Le candidat PCF du Finistère était présent à Carhaix, samedi 27 avril, à l’occasion d’une rencontre-débat à un mois du scrutin européen.
 
Pages Finistère du Ouest-France - 28 avril 2019, Emeline Le Naour
 
Trois questions à…
 
 
Glenn Le Saout, candidat du Finistère sur la liste PCF aux élections européennes.
 
Dans un contexte de défiance vis-à-vis des politiques et de l’Europe, ce n’est pas difficile de convaincre les citoyens d’aller voter aux élections européennes ?
Effectivement, c’est compliqué. Les gens nous disent qu’ils ont autre chose à faire que de se rendre aux urnes. Ils sont lessivés et se sentent assez éloignés des enjeux européens. Pourtant, il s’agit peut-être du scrutin le plus important. C’est au Parlement que l’on décide aussi des politiques nationales.
 
Quelles sont les problématiques pour le Finistère ?

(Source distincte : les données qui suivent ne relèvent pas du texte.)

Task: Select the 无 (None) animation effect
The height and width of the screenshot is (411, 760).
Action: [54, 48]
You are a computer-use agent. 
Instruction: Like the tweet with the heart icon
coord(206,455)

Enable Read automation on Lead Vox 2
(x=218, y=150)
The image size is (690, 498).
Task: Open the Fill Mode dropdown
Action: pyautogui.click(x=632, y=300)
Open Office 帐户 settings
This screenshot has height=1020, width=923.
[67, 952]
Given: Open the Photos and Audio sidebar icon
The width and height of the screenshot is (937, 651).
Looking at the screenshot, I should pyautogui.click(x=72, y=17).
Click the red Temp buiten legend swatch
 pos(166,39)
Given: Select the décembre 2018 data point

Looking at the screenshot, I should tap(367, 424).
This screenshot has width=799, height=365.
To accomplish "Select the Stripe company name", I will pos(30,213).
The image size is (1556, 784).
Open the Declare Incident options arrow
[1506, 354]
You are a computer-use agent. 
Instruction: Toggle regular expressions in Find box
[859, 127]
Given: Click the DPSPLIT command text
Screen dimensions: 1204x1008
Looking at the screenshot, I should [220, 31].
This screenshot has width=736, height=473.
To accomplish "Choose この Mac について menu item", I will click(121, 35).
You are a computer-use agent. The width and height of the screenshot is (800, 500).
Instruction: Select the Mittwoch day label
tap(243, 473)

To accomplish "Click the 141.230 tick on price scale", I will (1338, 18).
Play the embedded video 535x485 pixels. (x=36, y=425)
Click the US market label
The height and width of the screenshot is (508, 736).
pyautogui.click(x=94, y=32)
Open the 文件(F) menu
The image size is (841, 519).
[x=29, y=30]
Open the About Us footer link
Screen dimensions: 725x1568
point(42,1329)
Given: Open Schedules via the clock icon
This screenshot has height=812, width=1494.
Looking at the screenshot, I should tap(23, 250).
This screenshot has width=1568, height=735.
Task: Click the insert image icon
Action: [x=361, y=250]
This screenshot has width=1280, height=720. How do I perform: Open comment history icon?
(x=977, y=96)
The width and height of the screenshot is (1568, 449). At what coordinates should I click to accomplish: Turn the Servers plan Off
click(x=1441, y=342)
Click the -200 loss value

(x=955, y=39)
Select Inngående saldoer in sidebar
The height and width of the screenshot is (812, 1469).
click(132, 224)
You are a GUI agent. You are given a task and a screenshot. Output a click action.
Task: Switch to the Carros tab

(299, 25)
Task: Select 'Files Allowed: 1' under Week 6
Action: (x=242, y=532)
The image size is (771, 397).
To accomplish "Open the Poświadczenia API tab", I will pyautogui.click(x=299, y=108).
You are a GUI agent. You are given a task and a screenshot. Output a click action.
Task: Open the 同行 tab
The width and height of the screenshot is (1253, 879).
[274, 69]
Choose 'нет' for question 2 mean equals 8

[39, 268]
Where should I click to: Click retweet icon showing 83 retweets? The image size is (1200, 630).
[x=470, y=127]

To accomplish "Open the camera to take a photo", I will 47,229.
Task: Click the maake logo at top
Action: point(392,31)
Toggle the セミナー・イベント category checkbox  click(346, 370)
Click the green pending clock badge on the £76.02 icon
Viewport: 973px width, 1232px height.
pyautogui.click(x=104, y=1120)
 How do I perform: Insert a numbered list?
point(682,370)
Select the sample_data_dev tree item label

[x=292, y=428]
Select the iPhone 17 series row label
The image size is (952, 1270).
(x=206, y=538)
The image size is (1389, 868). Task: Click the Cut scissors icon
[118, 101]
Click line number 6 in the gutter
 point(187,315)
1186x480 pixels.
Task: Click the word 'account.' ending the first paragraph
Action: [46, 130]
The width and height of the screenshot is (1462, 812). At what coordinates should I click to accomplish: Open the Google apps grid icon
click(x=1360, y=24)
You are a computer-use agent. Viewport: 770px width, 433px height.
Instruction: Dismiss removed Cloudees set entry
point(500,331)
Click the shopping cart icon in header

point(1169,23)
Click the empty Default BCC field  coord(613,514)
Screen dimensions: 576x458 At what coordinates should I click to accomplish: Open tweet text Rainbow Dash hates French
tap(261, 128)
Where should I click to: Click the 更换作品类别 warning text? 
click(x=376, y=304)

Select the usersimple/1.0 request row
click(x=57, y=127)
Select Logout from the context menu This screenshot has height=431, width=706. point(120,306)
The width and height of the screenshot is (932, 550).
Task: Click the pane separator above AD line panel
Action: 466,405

C’est l’Europe qui décide de la PAC pour les agriculteurs bretons mais ce sont aussi les conséquences du Brexit que vont subir les pêcheurs de nos côtes. Et c’est encore au cœur des institutions européennes que l’on peut voter des financements pour le développement et l’apprentissage du Breton. On doit être le poil à gratter du gouvernement au niveau européen.
 
Vous ne présentez pas de liste commune avec Benoît Hamon ou Jean-Luc Mélenchon. Le rassemblement de la gauche vous semble inenvisageable pour ces élections ?
Ian Brossat (tête de liste PCF ndlr), a tenté tant bien que mal de joindre les deux candidats mais pour le moment cela n’a rien donné. Fondamentalement, rien ne nous sépare, à savoir une Europe plus sociale pour contrer l’austérité qu’impose le gouvernement d’Emmanuel Macron et bien entendu endiguer la montée des partis nationalistes. Le problème, c’est qu’avec cet éclatement de la gauche, c’est dur de combattre l’actuel démantèlement de la France.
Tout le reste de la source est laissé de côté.